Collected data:
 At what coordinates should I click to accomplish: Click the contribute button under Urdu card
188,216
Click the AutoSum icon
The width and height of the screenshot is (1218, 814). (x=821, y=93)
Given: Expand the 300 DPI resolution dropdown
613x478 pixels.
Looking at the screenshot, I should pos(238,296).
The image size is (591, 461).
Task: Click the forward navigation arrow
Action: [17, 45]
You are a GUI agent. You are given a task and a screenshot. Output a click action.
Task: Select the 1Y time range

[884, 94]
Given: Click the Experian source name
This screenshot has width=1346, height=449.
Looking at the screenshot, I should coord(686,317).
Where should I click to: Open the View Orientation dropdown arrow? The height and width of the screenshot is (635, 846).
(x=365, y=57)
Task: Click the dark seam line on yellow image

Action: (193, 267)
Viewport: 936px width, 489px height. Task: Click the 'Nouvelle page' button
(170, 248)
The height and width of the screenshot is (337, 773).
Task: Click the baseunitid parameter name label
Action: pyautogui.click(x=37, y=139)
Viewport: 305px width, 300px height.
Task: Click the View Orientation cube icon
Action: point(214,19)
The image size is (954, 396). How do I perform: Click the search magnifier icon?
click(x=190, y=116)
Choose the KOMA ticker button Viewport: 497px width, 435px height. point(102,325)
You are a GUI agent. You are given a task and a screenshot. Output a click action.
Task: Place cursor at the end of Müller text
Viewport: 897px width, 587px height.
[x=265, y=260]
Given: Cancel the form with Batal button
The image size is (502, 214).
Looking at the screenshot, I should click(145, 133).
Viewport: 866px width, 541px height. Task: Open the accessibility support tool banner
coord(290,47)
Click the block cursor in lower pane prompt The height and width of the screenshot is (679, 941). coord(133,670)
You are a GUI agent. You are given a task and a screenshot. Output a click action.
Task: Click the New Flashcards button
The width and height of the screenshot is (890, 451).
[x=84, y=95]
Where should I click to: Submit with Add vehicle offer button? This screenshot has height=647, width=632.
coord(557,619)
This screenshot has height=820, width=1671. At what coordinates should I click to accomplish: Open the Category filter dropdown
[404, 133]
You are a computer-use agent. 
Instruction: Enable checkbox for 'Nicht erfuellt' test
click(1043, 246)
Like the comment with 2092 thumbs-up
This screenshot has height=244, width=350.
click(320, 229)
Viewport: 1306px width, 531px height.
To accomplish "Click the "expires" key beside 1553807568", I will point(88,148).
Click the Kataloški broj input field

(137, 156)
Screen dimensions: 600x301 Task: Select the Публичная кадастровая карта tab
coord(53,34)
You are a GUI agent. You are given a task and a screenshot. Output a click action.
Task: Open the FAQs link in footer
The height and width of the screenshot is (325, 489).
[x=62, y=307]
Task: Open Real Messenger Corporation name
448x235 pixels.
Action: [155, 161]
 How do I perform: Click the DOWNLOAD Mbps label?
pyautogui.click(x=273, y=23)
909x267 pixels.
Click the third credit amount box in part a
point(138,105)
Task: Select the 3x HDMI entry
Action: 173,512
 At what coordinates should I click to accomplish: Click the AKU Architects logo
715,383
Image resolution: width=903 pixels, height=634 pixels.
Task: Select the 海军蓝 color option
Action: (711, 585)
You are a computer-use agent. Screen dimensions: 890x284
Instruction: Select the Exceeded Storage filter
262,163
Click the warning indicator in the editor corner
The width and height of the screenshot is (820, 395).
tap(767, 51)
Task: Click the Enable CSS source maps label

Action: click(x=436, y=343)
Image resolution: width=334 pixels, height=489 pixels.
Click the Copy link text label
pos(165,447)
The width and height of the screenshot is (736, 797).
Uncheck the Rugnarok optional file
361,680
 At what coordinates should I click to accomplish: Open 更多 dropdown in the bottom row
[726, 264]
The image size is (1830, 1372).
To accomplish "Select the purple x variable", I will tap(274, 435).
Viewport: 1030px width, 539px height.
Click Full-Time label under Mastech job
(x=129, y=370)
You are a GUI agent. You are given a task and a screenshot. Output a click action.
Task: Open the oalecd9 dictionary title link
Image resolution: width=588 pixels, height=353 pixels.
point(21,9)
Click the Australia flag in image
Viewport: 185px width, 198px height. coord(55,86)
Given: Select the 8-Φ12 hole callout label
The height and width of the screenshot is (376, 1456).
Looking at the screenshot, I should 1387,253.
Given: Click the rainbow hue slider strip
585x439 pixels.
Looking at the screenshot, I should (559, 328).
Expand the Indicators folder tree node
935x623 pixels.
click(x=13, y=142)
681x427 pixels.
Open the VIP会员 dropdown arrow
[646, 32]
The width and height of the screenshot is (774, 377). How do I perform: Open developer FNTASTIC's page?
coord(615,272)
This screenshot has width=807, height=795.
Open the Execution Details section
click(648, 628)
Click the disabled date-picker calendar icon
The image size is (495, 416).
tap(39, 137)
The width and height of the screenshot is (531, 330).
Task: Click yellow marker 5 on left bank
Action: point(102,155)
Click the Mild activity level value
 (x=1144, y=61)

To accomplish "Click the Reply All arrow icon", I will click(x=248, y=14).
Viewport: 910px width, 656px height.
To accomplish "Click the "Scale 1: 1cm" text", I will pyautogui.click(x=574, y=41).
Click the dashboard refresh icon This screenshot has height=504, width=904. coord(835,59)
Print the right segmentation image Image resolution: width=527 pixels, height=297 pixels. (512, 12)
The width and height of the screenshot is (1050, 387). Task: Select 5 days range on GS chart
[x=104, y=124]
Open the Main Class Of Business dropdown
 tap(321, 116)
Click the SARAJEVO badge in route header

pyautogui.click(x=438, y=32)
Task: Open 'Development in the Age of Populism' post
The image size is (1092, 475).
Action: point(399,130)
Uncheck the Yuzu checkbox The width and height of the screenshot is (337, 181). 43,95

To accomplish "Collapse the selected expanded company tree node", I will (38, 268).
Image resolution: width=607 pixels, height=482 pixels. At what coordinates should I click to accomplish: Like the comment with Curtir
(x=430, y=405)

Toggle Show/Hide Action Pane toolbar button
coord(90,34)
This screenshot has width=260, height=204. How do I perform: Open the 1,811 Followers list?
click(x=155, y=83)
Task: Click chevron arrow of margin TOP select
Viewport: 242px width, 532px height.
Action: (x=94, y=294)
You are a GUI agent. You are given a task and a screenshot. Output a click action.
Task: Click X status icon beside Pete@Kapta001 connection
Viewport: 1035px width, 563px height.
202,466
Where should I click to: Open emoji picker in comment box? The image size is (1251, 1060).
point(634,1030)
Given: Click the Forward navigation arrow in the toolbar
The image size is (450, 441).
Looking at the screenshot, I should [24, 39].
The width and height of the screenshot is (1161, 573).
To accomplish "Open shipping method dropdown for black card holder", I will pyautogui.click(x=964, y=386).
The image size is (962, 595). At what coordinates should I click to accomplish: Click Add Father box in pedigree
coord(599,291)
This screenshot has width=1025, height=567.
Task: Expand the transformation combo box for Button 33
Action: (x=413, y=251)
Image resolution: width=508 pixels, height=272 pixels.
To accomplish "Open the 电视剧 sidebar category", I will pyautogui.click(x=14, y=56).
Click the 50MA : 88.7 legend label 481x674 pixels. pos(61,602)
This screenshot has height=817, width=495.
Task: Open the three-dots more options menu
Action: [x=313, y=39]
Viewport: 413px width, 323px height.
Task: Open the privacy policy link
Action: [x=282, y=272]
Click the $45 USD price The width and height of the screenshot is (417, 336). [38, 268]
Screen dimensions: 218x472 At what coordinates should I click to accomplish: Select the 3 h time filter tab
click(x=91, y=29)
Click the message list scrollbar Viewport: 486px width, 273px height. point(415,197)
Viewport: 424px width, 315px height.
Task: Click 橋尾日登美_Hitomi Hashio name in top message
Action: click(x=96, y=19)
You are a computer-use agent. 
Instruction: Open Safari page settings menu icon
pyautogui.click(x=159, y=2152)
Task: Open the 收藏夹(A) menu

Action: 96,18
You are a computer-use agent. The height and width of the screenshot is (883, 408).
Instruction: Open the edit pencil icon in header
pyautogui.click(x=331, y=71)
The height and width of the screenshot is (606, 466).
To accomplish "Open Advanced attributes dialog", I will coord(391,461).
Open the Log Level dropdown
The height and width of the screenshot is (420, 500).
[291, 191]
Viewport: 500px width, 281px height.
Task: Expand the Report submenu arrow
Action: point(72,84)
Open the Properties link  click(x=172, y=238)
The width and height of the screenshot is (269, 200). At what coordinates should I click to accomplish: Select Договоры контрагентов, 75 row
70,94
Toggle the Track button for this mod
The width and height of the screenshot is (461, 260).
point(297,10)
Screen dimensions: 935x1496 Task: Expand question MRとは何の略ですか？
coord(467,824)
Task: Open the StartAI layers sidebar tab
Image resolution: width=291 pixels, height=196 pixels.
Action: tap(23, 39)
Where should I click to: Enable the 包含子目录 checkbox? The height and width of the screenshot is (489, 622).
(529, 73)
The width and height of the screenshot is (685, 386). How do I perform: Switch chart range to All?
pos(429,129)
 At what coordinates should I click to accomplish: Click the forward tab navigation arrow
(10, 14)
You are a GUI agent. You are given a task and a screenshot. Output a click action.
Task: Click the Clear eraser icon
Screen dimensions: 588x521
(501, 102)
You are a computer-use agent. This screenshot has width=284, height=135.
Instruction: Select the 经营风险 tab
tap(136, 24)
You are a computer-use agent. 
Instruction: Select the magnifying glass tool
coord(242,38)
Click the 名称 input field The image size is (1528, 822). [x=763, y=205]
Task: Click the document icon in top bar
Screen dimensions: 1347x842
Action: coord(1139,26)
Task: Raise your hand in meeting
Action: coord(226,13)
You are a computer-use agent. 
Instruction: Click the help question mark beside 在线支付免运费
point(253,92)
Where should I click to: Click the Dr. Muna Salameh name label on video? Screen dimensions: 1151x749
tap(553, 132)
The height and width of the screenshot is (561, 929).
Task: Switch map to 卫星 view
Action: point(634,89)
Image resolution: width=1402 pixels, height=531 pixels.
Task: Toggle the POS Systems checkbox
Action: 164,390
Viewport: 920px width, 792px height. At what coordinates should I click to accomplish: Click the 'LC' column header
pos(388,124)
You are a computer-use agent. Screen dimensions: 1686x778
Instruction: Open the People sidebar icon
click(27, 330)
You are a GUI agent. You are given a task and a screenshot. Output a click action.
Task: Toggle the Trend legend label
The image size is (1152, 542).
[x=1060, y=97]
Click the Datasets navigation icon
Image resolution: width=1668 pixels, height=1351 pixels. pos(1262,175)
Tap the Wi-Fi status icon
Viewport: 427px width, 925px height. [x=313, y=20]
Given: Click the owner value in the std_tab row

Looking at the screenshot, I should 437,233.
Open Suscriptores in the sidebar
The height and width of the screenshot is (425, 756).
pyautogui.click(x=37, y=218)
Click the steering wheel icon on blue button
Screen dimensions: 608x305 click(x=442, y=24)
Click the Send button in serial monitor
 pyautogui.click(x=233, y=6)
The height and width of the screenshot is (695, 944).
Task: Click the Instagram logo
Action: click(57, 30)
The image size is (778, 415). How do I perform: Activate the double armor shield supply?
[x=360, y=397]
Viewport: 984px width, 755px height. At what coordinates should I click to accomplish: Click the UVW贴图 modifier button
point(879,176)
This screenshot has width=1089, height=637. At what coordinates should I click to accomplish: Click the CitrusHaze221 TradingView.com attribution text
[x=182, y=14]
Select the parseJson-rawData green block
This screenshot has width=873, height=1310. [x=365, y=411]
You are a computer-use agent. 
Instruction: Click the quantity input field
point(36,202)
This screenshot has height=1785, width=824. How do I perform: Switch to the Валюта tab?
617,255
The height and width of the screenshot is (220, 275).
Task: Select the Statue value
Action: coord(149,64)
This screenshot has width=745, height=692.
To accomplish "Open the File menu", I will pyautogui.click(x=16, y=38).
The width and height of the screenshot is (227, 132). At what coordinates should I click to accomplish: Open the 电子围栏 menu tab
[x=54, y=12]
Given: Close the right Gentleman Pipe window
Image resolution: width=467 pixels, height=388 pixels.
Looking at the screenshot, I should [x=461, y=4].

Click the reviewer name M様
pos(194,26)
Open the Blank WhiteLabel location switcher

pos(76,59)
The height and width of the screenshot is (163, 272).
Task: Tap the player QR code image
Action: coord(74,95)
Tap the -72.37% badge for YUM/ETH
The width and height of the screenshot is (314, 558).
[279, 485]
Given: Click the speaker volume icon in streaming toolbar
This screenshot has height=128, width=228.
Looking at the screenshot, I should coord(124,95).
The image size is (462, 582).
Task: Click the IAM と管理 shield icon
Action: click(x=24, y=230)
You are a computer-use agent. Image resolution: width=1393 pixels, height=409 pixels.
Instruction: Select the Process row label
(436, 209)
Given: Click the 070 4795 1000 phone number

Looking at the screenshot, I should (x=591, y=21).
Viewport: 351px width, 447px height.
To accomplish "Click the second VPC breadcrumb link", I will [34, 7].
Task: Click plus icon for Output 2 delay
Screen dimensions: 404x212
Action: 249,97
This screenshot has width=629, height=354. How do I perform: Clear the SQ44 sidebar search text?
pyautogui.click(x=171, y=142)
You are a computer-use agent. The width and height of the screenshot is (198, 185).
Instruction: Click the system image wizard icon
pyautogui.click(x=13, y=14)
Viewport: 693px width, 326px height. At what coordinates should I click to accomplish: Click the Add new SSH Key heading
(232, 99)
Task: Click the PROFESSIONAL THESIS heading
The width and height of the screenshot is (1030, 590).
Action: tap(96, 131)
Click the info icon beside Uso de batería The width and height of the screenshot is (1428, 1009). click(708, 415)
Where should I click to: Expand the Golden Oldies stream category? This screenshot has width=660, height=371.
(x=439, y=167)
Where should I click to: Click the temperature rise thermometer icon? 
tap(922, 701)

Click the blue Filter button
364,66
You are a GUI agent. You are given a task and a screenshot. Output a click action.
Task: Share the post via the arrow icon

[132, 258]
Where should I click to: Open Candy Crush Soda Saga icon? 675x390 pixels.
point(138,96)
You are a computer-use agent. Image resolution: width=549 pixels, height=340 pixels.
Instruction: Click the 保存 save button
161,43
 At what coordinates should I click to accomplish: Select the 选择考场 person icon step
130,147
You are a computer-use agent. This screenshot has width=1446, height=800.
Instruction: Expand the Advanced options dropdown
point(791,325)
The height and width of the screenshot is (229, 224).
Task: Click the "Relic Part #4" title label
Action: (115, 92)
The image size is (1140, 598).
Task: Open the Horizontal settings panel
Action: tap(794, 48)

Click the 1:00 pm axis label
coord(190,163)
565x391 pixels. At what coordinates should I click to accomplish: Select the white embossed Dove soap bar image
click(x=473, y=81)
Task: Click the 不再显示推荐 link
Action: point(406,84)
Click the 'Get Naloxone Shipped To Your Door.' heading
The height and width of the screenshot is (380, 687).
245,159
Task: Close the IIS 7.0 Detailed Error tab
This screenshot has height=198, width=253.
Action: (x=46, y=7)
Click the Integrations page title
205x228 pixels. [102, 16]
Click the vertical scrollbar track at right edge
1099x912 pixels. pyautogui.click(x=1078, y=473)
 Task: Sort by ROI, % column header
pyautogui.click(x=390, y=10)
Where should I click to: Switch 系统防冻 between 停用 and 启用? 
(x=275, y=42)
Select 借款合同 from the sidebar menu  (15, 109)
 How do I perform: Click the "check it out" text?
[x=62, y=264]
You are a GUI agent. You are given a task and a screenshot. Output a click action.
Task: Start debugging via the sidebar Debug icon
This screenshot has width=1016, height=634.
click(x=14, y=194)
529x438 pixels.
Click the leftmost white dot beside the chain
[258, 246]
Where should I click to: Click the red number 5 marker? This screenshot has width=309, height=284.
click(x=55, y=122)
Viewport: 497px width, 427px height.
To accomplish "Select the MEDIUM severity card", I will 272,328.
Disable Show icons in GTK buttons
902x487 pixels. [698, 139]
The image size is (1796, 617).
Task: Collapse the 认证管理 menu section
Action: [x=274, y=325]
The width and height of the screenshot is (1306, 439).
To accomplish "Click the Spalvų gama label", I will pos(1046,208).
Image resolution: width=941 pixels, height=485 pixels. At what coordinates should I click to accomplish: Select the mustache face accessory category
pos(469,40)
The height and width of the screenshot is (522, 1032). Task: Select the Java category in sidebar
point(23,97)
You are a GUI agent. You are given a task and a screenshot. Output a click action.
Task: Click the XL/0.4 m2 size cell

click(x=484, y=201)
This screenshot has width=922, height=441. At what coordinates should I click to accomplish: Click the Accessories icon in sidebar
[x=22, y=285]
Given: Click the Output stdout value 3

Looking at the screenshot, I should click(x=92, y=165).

* Task item:
Set down, exactly as they appear, the lines above from the first one to the line that holds "Given: Expand the 300 DPI resolution dropdown", both included, please, and no others.

* Result:
 At what coordinates should I click to accomplish: Click the contribute button under Urdu card
188,216
Click the AutoSum icon
The width and height of the screenshot is (1218, 814). (x=821, y=93)
Given: Expand the 300 DPI resolution dropdown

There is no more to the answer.